In manufacturing semiconductor devices such as LSI and super-LSI or in manufacturing a liquid crystal display board or the like, a pattern is made by irradiating a light onto a semiconductor wafer or an original plate for liquid crystal, but if dust is attached to a photo mask or a reticle (hereinafter collectively referred to as “photo mask” for simplicity) which is used during the irradiation operation, the resulting pattern would have roughened edges or black stains on the base, which would lead to problems such as damaged dimensions, poor quality, and a deformed external appearance.
Thus, these works are usually performed in a cleanroom, but it is still not easy to keep the photo mask clean all the time. Therefore, a pellicle is attached to a surface of the photo mask as a dust-fender before light exposure is carried out. Under such circumstances, foreign substances do not directly adhere to the surface of the photo mask but adhere only to the pellicle film, and since this film is sufficiently remote from the photo mask surface if the photo focus is set on a lithography pattern on the photo mask, the foreign substances on the pellicle film fail to transfer their shadows on the photo mask and thus no longer become a cause for problems for the image transfer performance.
In general, a pellicle is made by adhering a transparent pellicle film made of a highly light transmitting material such as cellulose nitrate, cellulose acetate, fluorine-containing polymer and the like to one of the two annular end faces of a pellicle frame made of aluminum, stainless steel, polyethylene or the like, using as the glue either a solvent capable of dissolving the pellicle film, which is applied to said annular end face (hereinafter this face is called “upper end face”) and then air-dried before receiving the film (ref. IP Publication 1), or an adhesive such as acrylic resin, epoxy resin or the like (ref. IP Publication 2, IP Publication 3, and IP Publication 4). Further the other annular end face (hereinafter called “lower end face”) of the pellicle frame is covered with an agglutinant made of polybutene resin, polyvinyl acetate resin, acrylic resin, silicone resin or the like for attaching the pellicle frame to a photo mask, and over this agglutinant layer is laid a releasing layer (separator) to protect the agglutinant layer.
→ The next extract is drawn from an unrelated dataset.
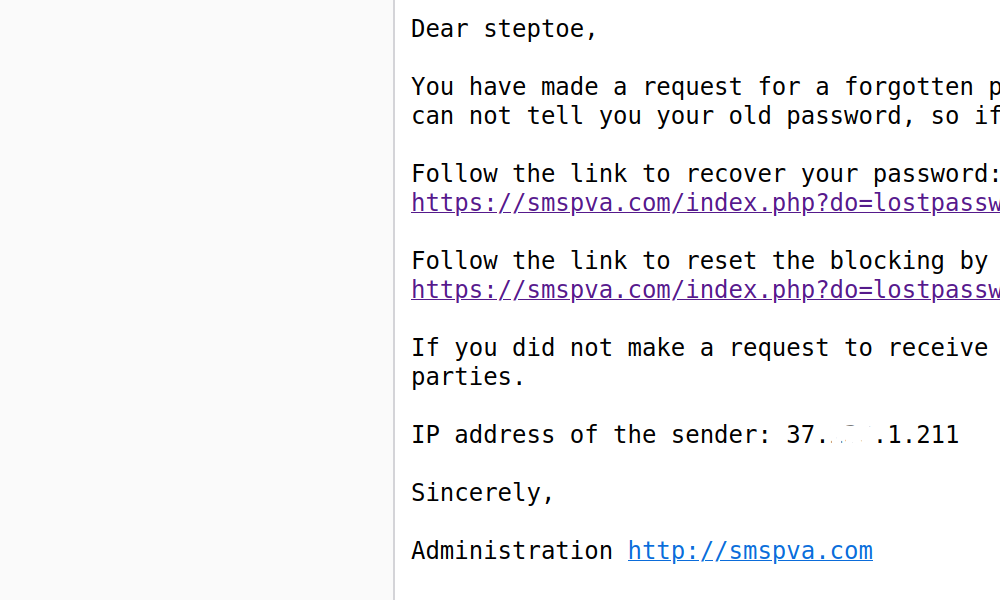The width and height of the screenshot is (1000, 600).
Task: Click the vertical divider beside the email body
Action: pos(394,300)
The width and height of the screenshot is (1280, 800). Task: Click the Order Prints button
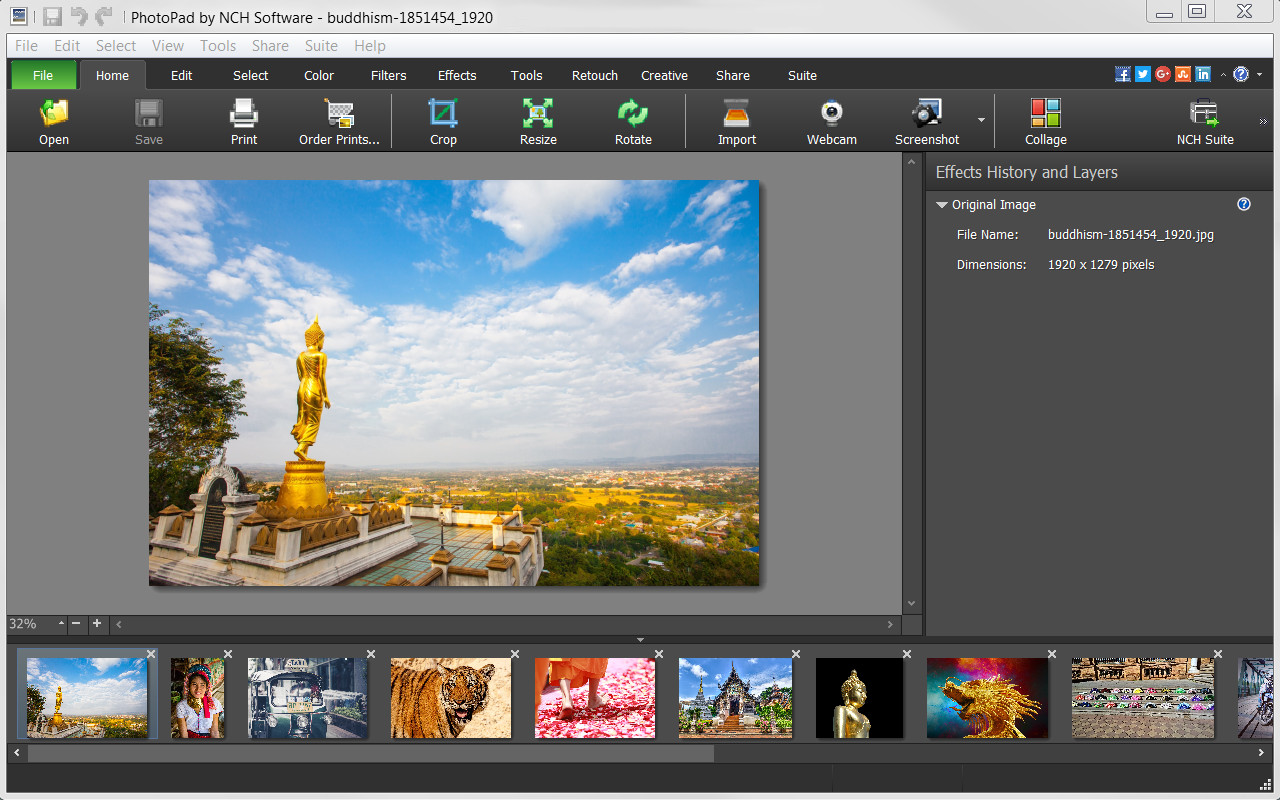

In a case wherein, after a pellicle such as the kind explained above is adhered to a face of a photo mask, a photo resist film formed on a semiconductor wafer or an original plate for making a liquid crystal panel is exposed to a light via the photo mask, foreign matter such as dust is caught on the pellicle surface and thus is prevented from reaching the surface of the photo mask so that it is possible to avoid the effect of the foreign particle such as dust if the exposure light is emitted in a manner such that the focus occurs on the plane of the pattern formed on the photo mask.
In recent years, the semiconductor devices and the liquid display board have undergone further heightening in integration and densification. Currently, a technology of forming a fine pattern having a density level of 32 nm on a photo resist film is on the verge of realization. Such patterning can be effectively achieved by improved technologies such as an immersion exposure method, wherein the space between the semiconductor wafer or the original plate for liquid crystal on one hand and the projection lenses on the other is filled with a liquid such as super pure water and the photo resist film is exposed to an argon fluoride (ArF) eximer laser, or the double exposure method, which uses a conventional argon fluoride (ArF) eximer laser, to which the photo resist film is exposed.
However, the next-generation semiconductor devices and the liquid display board are being demanded to have even denser patterning of a level of 10 nm or further, and the conventional exposure technology depending on an excimer laser no longer can be improved to answer such a high demand for making a dense pattern of the level of 10 nm or denser.
Now, as a most promising method for forming a pattern of a density of 10 nm or denser, an EUV exposure technology which uses an EUV light of a dominant wavelength of 13.5 mm is in the spotlight. To achieve a pattern formation on the density level of as high as 10 nm or denser on the photo resist film, it is necessary to solve the technical problems with regard to the choices of light source, photo resist, pellicle, etc., and with respect to light source and photo resist, considerable progress and various proposals have been made.
With respect to a pellicle that improves yields of semiconductor device products or liquid crystal displays, IP Publication 3, for example, discloses a silicon film of a thickness of 0.1-2.0 micrometers to act as the pellicle film for EUV lithography which is transparent and does not give rise to optical distortion; however there remain unsolved problems which have prevented realization of the EUV light exposure technology.